▶ _DATASET ROWS_:
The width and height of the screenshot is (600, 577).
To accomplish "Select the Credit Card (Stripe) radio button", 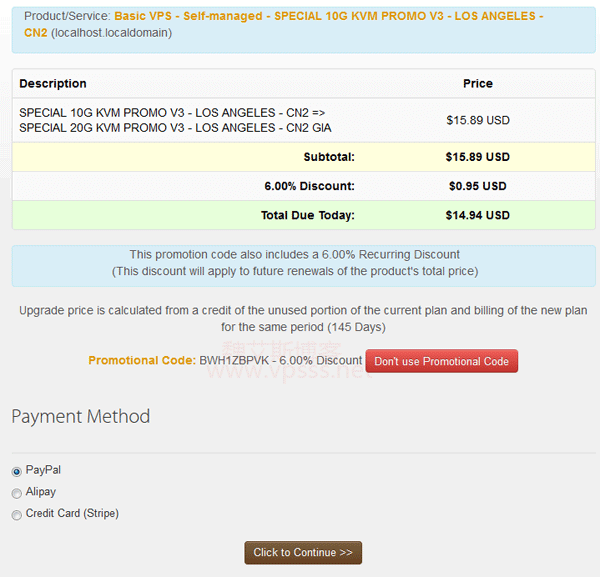I will [x=17, y=515].
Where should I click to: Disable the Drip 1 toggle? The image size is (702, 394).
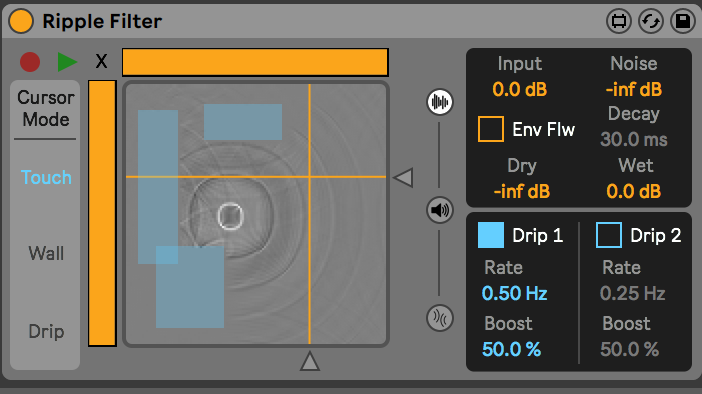491,235
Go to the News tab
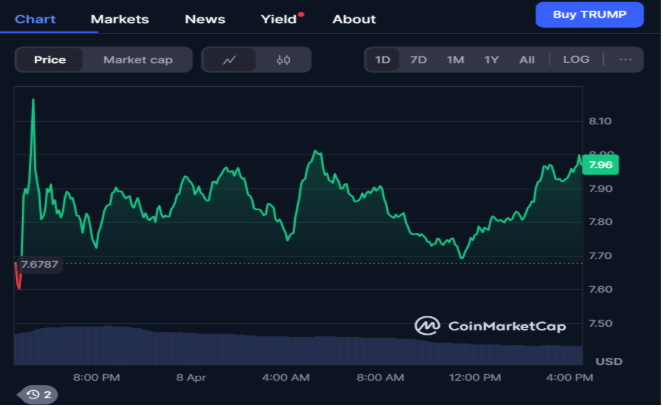The width and height of the screenshot is (663, 407). coord(205,19)
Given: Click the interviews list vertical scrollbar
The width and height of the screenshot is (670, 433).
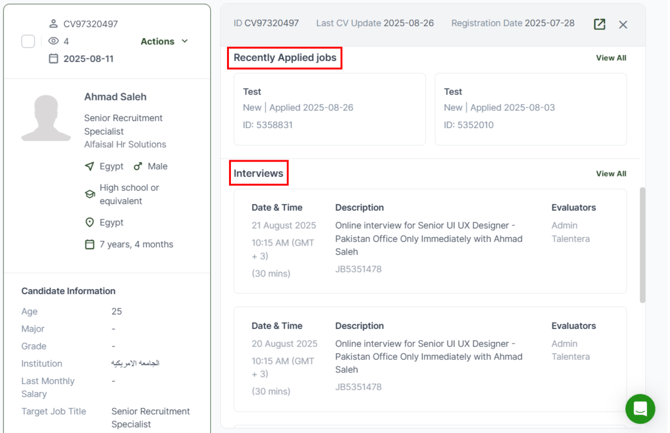Looking at the screenshot, I should tap(642, 245).
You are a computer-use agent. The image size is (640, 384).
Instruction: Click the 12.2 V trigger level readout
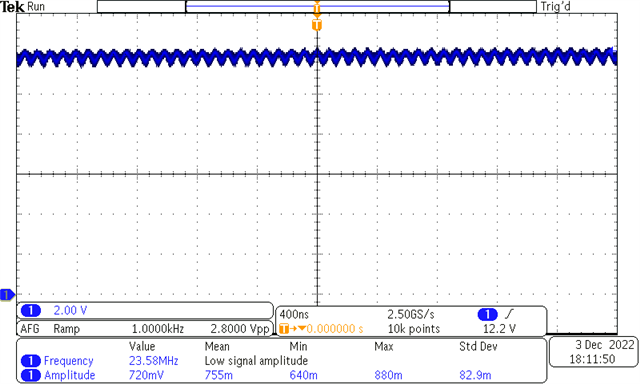click(499, 329)
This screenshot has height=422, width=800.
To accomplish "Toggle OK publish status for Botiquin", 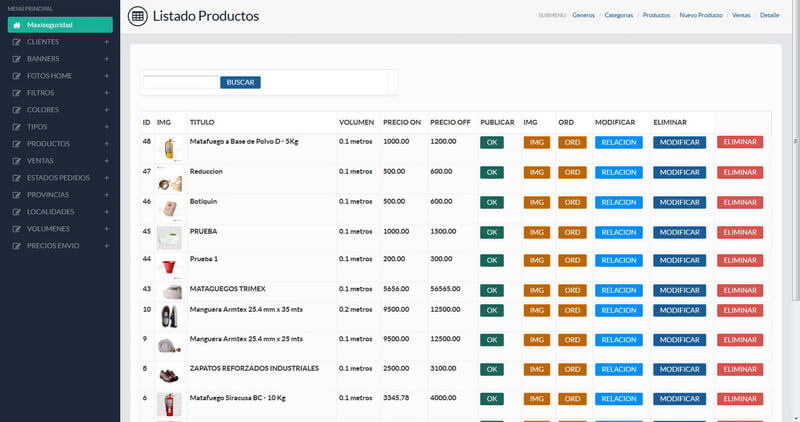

▶ _TASK_: Copy out, word for word, the stretch from the line containing "Where should I" through the end of the records, leaving the pictures out.

▶ _SOLUTION_:
Where should I click to: Disable the Drip 1 toggle? The image size is (702, 394).
491,235
Go to the News tab
The width and height of the screenshot is (663, 407). coord(205,19)
Given: Click the interviews list vertical scrollbar
The width and height of the screenshot is (670, 433).
Looking at the screenshot, I should tap(642, 245).
You are a computer-use agent. The image size is (640, 384).
Instruction: Click the 12.2 V trigger level readout
click(499, 329)
This screenshot has height=422, width=800.
To accomplish "Toggle OK publish status for Botiquin", 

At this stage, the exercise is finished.